Pipe walnut-sized mounds onto a lined tray, spaced well apart, and pat down any peaks with a wet finger so they do not scorch. Bake at 200C fan for about 20 minutes until well risen and deep gold, then, and this is non-negotiable, pierce each one with a skewer to let the steam out and return them to the oven for a further five to eight minutes to dry the insides. A shell that looks done but is still damp within will collapse on the cooling rack.
Cream and sauce
Whip the 300ml of double cream with the icing sugar and vanilla paste to soft, barely-holding peaks. Stop early: over-whipped cream turns grainy and the buns pipe better with a slightly slack filling. When the shells are completely cold, either split them and spoon the cream in, or use the skewer hole and a piping bag with a plain nozzle to fill them from underneath, which looks neater and keeps them crisp.
For the sauce, put the chopped dark chocolate, the 100ml of cream, the butter, golden syrup and espresso powder in a small pan over the lowest heat. Stir gently and constantly until everything melts into a glossy, pourable sauce. Do not let it boil or the chocolate can seize and turn grainy. If it thickens too much as it stands, loosen it with a splash of warm milk. It should coat the back of a spoon and fall in a smooth ribbon. Golden syrup is the quiet workhorse here: its glucose keeps the sauce glossy and pourable rather than letting it set hard as it cools on the cream.
What goes wrong, and why
Flat buns almost always mean too much egg, or an oven door opened too early: for the first fifteen minutes the steam is doing its work and a blast of cool air will deflate everything, so keep it shut. Soggy buns mean they were not dried out enough, so give them the full extra oven time and cool them on a rack, never a plate. A greasy paste means the butter and water boiled too long before the flour went in and the emulsion broke. And a seized, grainy sauce means the heat was too high, so go slow and low.
The buns can be made a day ahead and re-crisped for a few minutes in a hot oven before filling. Unfilled, they also freeze beautifully; refresh them straight from frozen in a 180C oven for five minutes. Once filled with cream, though, they are best eaten within a couple of hours, before the moisture softens the shells.
Serving, and where to take it next
Pile the filled profiteroles into a bowl or a shallow-sided dish, carry them to the table, and pour the warm sauce over them in front of everyone.
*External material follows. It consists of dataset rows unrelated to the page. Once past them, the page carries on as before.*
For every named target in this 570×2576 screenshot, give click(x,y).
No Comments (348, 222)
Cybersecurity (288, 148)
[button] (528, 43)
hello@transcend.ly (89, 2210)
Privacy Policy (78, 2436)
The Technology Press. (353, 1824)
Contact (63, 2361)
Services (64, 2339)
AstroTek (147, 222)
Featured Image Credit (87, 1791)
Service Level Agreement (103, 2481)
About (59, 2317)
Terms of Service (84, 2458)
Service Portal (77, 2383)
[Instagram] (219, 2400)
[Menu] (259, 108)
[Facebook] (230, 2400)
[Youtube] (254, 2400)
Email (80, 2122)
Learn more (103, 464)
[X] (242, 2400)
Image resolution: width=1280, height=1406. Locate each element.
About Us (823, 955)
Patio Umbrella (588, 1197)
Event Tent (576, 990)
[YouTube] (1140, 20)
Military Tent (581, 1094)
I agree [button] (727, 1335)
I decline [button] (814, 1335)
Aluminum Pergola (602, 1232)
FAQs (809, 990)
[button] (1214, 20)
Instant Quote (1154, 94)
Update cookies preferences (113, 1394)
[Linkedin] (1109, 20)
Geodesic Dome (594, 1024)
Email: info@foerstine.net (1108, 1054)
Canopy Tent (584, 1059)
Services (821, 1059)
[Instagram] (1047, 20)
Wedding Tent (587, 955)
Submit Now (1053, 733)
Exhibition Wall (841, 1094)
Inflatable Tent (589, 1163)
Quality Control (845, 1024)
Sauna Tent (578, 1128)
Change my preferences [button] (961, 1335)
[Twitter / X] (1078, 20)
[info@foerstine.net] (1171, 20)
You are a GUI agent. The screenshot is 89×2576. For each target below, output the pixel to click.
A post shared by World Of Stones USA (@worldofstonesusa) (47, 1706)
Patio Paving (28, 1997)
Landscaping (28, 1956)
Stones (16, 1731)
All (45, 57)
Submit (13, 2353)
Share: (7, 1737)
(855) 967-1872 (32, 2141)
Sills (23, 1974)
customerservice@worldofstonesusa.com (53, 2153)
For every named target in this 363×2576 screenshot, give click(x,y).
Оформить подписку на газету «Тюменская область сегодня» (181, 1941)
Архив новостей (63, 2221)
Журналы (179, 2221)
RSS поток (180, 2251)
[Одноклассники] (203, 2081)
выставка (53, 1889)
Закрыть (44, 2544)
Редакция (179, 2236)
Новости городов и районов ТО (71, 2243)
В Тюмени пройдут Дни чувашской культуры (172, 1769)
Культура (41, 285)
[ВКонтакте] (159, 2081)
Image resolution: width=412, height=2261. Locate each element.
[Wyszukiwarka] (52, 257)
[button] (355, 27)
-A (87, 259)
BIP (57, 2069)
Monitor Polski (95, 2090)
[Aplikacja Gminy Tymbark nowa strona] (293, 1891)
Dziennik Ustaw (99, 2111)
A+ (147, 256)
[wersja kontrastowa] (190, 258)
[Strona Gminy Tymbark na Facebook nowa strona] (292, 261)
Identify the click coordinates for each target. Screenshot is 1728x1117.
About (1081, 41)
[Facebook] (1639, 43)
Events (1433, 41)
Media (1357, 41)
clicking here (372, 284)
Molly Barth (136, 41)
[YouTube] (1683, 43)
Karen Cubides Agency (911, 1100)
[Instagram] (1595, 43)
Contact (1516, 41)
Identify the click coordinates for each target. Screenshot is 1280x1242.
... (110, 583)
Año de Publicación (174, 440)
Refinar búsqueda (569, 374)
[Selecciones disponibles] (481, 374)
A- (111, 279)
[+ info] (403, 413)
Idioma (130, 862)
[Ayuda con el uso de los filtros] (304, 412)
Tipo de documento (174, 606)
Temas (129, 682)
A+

The contrast is the whole point: cold cream, crisp pastry, hot bittersweet chocolate running into the cracks. A scatter of toasted flaked almonds or a little grated chocolate is welcome; anything more is gilding.
Once you are comfortable with choux you have unlocked a whole shelf of French pastry. The same paste, piped into fingers and dried the same way, becomes the éclairs with coffee crème pâtissière worth learning next, and the crème pâtissière skill behind them carries you straight to a proper millefeuille with vanilla crème pâtissière. Learn to trust the steam and dry your shells out fully, and these desserts stop being restaurant tricks and start being things you make on a Tuesday.